Step 2: Run the agent

Run the agent by sending the following request:

POST /_plugins/_ml/agents/EuJYYo0B9RaBCvhuy1q8/_execute
{
  "parameters": {
    "index": "sample_weblogs_test"
  }
}

copy

OpenSearch responds with a JSON string containing all of the recommended parameters for creating an anomaly detector, such as the string shown in the following example repsonse:

{
  "inference_results": [
    {
      "output": [
        {
          "name": "response",
          "result":"""{"index":"sample_weblogs_test","categoryField":"ip.keyword","aggregationField":"bytes,response,responseLatency","aggregationMethod":"sum,avg,avg","dateFields":"utc_time,timestamp"}"""
        }
      ]
    }
  ]
}

copy

You can then create an anomaly detector containing the recommended parameters by sending a request similar to the following:

POST _plugins/_anomaly_detection/detectors
{
  "name": "test-detector",
  "description": "Test detector",
  "time_field": "timestamp",
  "indices": [
    "sample_weblogs_test"
  ],
  "feature_attributes": [
    {
      "feature_name": "feature_bytes",
      "feature_enabled": true,
      "aggregation_query": {
        "agg1": {
          "sum": {
            "field": "bytes"
          }
        }
      }
    },
    {
      "feature_name": "feature_response",
      "feature_enabled": true,
      "aggregation_query": {
        "agg2": {
          "avg": {
            "field": "response"
          }
        }
      }
    },
    {
      "feature_name": "feature_responseLatency",
      "feature_enabled": true,
      "aggregation_query": {
        "agg3": {
          "avg": {
            "field": "responseLatency"
          }
        }
      }
    }
  ],
  "detection_interval": {
    "period": {
      "interval": 1,
      "unit": "Minutes"
    }
  },
  "window_delay": {
    "period": {
      "interval": 1,
      "unit": "Minutes"
    }
  }
}

copy

Register parameters

The following table lists the available tool parameters for agent registration.

Parameter	Type	Required/Optional	Description
`model_id`	String	Required	The LLM model ID used for suggesting required Create Anomaly Detector API parameters.
`model_type`	String	Optional	The model type.

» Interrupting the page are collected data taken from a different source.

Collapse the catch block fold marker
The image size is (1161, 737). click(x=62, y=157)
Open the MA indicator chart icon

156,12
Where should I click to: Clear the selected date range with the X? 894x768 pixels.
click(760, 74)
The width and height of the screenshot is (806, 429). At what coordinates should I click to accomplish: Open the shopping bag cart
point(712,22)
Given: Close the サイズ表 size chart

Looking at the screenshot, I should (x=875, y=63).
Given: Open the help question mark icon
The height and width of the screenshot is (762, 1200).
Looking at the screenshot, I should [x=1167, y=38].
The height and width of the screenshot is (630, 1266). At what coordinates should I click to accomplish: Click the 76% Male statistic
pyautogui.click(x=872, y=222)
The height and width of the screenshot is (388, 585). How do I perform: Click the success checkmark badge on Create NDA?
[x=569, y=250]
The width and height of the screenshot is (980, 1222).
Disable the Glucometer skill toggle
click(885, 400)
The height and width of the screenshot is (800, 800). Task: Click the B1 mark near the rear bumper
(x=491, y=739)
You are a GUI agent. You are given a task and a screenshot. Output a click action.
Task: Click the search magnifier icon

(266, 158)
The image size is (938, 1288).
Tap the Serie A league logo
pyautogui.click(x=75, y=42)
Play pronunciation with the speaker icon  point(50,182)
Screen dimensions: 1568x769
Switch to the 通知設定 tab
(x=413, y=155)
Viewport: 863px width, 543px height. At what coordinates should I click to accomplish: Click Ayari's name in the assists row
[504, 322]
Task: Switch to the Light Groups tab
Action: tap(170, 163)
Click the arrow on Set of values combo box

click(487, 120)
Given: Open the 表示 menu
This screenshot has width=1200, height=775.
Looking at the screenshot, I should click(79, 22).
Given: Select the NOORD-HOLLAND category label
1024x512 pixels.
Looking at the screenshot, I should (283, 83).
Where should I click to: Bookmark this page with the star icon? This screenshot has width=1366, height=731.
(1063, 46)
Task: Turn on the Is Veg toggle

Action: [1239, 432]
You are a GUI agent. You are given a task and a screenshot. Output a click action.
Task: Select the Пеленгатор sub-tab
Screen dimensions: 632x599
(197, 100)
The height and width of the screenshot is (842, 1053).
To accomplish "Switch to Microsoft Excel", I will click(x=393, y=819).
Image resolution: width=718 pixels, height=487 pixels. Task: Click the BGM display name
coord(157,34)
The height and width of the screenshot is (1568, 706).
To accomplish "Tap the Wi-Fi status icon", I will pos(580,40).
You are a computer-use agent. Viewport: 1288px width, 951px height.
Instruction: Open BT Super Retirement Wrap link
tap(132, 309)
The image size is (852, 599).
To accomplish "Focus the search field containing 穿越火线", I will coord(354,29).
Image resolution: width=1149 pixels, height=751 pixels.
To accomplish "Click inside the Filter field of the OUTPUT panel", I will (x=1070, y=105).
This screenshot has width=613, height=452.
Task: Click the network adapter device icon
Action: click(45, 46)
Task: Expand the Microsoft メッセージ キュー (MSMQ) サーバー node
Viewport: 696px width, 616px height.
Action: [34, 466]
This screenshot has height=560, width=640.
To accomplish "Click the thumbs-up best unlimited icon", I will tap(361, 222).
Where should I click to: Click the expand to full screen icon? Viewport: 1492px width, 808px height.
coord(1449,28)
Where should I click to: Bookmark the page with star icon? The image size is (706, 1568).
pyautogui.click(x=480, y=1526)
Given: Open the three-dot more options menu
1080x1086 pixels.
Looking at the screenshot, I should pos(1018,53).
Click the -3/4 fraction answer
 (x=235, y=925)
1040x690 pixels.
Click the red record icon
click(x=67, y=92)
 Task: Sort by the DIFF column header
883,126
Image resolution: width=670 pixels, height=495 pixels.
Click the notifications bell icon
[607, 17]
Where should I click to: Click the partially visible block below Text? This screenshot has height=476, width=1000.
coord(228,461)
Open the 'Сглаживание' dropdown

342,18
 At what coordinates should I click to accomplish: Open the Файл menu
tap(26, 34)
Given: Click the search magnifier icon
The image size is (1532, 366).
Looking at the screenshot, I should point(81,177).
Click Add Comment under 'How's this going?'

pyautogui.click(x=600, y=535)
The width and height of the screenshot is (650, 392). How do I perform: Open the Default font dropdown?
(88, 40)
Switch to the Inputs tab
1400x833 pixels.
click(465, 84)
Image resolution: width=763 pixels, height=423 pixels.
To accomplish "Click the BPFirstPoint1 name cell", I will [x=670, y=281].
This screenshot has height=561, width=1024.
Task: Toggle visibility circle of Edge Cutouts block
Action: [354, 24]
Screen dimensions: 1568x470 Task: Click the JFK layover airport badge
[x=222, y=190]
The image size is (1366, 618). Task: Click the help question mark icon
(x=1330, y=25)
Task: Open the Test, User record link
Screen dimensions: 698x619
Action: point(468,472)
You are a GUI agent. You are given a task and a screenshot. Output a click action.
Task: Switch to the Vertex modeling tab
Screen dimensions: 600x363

Valid values are `CLAUDE` (Anthropic Claude models) and `OPENAI` (OpenAI models).

Execute parameters

The following table lists the available tool parameters for running the agent.

Parameter	Type	Required/Optional	Description
`index`	String	Required	The index name. Supports wildcards (for example, `weblogs-*`). If wildcards are used, then the tool fetches mappings from the first resolved index and sends them to the LLM.